I was digging through some of my old documents and found an old story idea I've long since abandoned.  Figured you might get a kick out of it.

            There are bad people in this world.  It’s a fact of life.  Some people are more than happy to screw over their fellow man for the sake of their own status.  It happens, because humans are capable of a lot more than doing the right thing.  That’s why we have police forces, to hunt down these people and get them to make reparations.  Of course, criminals don’t want that.  So they run.  The mediocre ones flee to another state.  The smart ones flee to another country.  The really smart ones disappear completely.  And wherever they go, authorities try to follow, with varying success.  But even international organizations like INTERPOL have their limits.  If they’re chasing ghosts or trying to rush someone heavily entrenched in local bureaucracy, there’s only so much they can do without crossing a line.  That’s when they call the best in the business: the N’zhee Garna’an.

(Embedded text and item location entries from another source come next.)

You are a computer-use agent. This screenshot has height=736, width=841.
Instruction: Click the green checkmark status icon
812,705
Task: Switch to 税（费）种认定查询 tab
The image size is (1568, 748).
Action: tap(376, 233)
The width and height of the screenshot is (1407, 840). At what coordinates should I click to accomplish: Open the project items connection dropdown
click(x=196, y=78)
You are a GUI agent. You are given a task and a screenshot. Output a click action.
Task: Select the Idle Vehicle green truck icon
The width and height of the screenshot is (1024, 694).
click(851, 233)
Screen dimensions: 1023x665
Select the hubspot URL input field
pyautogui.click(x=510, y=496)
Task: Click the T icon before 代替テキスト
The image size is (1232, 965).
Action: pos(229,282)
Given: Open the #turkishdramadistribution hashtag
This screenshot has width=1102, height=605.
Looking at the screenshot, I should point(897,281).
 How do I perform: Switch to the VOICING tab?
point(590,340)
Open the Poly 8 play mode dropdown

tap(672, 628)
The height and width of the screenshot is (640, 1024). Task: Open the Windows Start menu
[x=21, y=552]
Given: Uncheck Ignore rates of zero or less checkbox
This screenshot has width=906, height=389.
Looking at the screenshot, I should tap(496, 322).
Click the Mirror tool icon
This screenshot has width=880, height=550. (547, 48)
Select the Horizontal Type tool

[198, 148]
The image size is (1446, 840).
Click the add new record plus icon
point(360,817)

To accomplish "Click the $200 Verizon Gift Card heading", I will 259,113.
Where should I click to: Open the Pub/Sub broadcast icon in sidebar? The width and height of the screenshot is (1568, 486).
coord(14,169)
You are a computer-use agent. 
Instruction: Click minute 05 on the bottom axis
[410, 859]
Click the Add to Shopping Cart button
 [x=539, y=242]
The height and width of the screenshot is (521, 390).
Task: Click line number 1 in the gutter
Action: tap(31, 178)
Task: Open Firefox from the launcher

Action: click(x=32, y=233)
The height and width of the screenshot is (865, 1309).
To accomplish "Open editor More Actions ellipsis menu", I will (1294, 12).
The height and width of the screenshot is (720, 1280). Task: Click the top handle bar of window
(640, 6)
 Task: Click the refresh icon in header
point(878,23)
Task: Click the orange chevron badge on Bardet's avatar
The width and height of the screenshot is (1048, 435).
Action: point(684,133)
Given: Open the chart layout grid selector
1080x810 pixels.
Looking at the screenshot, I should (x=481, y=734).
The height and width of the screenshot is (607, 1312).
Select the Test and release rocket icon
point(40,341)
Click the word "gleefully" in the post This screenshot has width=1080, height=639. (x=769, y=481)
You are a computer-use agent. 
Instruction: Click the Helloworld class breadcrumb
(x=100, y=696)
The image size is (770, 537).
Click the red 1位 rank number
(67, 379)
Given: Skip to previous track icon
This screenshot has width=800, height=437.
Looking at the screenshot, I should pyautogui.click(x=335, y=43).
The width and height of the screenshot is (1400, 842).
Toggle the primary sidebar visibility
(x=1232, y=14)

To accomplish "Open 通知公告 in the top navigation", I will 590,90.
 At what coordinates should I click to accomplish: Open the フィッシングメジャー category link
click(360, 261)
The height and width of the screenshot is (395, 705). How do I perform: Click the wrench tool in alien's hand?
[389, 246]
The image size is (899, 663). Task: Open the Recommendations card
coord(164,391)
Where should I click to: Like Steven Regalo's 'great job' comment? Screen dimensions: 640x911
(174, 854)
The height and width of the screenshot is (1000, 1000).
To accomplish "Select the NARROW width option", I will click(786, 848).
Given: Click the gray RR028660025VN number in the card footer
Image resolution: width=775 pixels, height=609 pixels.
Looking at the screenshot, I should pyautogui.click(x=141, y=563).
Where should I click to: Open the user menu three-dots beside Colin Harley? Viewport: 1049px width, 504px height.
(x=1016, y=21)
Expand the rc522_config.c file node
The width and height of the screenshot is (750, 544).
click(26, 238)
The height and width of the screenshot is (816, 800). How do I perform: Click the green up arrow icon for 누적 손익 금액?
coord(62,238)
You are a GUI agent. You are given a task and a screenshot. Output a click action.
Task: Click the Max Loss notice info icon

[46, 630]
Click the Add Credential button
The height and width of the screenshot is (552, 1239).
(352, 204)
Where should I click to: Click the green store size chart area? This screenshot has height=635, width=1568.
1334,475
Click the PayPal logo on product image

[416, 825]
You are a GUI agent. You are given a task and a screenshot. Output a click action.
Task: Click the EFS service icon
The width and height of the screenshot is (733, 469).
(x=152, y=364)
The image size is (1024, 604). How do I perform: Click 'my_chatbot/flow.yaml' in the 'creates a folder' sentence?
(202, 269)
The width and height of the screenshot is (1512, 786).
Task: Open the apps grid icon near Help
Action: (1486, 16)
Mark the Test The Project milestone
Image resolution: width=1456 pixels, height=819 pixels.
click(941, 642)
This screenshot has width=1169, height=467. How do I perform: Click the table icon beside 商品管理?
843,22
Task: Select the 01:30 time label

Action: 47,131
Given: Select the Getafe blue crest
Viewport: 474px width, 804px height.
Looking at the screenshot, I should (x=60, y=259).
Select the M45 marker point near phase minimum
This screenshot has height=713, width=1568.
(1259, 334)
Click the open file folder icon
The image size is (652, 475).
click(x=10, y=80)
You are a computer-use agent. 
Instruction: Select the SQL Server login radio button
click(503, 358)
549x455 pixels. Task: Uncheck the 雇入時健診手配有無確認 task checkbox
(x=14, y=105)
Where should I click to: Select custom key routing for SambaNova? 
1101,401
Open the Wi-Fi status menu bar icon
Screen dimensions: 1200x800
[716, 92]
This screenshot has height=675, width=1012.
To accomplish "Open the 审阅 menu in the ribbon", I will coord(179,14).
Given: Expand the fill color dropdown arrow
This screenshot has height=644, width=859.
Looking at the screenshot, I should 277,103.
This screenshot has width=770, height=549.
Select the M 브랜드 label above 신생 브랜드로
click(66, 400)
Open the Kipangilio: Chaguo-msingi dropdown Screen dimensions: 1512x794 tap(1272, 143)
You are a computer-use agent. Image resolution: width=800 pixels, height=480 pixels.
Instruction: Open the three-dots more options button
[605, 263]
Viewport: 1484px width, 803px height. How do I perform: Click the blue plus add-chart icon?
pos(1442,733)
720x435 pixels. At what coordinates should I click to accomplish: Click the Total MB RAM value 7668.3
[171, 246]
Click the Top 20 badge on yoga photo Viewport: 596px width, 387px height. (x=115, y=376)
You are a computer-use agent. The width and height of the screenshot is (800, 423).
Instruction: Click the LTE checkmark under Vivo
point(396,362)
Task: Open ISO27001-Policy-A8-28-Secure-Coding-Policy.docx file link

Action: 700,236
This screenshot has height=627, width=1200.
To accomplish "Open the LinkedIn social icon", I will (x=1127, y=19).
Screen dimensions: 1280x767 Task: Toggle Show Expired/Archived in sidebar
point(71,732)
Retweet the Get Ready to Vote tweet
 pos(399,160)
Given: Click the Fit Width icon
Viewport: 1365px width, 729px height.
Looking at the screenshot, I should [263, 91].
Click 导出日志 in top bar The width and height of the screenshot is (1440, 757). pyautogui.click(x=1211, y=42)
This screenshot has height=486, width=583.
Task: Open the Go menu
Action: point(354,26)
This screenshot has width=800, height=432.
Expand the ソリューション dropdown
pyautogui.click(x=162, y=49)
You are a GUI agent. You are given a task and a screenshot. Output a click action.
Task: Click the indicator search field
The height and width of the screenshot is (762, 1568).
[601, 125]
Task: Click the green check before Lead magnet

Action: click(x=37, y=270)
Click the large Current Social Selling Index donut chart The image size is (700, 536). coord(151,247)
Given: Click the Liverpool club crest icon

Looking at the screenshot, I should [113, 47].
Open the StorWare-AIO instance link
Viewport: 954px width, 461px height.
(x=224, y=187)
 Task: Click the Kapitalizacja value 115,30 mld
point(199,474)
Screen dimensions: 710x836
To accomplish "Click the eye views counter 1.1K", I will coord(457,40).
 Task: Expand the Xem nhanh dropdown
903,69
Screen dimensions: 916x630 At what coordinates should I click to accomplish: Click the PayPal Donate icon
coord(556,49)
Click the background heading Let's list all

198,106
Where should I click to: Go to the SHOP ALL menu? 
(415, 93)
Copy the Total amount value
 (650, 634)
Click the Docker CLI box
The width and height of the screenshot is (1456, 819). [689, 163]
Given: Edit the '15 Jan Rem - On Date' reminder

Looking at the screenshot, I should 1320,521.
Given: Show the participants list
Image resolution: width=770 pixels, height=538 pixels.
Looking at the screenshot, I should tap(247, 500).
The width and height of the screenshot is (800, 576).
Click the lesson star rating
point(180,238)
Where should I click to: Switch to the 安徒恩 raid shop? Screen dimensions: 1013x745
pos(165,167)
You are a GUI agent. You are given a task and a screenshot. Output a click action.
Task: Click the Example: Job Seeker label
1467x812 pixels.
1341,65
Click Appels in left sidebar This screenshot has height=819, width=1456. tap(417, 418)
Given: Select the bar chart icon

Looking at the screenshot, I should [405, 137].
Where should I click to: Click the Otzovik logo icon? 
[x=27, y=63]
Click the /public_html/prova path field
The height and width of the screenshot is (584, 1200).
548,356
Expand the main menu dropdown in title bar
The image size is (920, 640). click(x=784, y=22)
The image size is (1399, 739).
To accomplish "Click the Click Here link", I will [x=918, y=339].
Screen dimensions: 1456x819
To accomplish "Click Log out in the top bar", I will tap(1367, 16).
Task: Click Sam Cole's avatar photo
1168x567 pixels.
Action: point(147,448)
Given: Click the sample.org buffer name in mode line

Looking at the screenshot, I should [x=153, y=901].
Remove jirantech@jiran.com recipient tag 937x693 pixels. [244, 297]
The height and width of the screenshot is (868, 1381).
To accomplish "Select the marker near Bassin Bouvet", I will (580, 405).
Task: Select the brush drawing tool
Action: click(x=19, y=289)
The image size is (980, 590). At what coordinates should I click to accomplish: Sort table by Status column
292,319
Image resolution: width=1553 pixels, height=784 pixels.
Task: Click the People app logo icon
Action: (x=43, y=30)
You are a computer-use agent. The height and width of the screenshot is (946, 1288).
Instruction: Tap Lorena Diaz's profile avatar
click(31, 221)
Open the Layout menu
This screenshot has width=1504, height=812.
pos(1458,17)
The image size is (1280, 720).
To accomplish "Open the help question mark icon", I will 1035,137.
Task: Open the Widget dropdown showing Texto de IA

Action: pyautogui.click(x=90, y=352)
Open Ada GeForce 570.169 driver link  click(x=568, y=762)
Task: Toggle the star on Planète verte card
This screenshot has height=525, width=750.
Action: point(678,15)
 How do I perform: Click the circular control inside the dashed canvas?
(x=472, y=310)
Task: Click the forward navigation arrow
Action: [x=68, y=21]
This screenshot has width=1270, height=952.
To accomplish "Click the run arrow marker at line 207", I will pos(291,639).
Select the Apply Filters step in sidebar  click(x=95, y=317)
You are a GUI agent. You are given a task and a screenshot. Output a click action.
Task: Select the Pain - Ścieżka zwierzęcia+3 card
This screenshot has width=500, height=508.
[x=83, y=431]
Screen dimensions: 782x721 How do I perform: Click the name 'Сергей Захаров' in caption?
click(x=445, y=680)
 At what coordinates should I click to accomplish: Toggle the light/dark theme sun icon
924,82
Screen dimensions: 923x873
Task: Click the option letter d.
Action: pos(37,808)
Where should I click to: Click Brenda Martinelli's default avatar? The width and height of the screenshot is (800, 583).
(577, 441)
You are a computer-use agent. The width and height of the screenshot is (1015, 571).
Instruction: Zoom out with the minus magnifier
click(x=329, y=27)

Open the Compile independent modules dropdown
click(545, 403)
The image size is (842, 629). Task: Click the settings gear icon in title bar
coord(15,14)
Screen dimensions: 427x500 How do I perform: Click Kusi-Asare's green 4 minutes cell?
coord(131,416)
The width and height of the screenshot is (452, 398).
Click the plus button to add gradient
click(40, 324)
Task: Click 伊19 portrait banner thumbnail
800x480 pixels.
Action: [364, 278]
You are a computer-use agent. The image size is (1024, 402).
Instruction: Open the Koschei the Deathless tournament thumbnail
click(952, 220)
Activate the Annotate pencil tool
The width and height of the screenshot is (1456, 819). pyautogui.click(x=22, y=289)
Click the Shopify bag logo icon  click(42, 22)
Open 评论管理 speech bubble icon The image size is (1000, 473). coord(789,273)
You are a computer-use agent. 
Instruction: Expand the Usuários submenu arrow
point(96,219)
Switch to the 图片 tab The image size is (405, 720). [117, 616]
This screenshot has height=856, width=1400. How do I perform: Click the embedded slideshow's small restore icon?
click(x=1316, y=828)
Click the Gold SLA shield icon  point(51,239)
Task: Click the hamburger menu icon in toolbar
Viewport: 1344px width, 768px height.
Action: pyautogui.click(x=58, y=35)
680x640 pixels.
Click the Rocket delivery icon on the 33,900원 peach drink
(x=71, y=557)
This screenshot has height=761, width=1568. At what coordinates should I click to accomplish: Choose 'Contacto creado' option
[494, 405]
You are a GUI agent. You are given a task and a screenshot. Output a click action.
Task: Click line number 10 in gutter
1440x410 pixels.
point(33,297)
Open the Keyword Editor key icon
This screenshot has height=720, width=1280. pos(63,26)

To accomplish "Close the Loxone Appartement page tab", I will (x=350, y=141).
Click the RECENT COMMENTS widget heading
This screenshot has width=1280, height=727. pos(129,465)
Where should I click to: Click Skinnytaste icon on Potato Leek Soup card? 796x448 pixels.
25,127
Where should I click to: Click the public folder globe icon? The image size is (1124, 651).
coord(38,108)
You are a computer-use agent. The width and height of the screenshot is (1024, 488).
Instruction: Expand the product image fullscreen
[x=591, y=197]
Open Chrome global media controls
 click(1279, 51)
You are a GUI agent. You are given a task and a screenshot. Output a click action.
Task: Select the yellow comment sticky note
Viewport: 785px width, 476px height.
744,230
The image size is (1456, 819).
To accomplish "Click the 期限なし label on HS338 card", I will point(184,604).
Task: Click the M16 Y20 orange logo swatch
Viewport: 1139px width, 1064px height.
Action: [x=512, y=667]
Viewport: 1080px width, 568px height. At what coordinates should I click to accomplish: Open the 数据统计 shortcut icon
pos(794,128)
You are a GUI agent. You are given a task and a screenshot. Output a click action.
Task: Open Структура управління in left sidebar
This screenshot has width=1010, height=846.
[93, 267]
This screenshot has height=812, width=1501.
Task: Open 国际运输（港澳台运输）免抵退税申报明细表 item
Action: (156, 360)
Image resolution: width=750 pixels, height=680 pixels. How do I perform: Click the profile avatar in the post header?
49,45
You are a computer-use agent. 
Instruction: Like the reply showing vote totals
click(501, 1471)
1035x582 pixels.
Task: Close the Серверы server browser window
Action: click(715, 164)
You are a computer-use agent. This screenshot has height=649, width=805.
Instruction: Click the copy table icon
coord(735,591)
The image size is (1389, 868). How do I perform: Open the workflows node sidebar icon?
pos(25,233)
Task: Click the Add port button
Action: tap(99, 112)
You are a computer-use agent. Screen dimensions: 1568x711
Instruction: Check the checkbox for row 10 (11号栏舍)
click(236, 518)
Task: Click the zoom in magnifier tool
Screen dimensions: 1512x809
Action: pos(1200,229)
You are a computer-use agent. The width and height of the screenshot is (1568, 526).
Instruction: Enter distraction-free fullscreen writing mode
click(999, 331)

             The N’zhee have made a name for themselves as bounty hunters of the highest caliber.  Scumbag on the run?  Ne’er-do-well jumping parole?  Give them a call.  The guy will turn up handcuffed outside your office.  End of story; no ifs, ands, or buts.  So long as the charges are good, that is.  If you’re a dirty cop trying to get an innocent man arrested, it’ll be your ass hanging from the streetlamp, not his.  And don’t try to fight the allegations, either.  They have connections.  Lots of them.  If you did it, you’re never getting off the hook with them on your tail.  For the N’zhee, no job is too big or too small.  From generating scandals to performing assassinations, if it’s for the good of society, they’ll get you the results you want.  They’ve existed throughout history, living generation after generation in the shadows, known only in rumor to all but the highest powers.  Though their names are many throughout the ages, today they are known by only one.  They are known simply as the Longcoats.
            Meet Verel Ingram, the FNG for the Longcoats’ Pacific Northwest chapter.  He was an investigative journalist for the Pacifica Tribune until his editor fired him for digging too hard.  The Longcoats, intrigued by his tenacity, picked him up off the rebound.  With a service pistol in one hand and an investigation license in the other, they sent him to assist in manhunts, allowing him to work freelance in between.  However, he’s about to learn that there’s more to crime than just bad people. 

Certain plot elements and character designs have seeped into other works I have going at present, and writing different universes with the near-identical characters is tacky, in my opinion.  Thought I might turn it into a video game if I ever get the hardware and resources. Or, if push comes to shove, I could always build it into a tabletop RPG.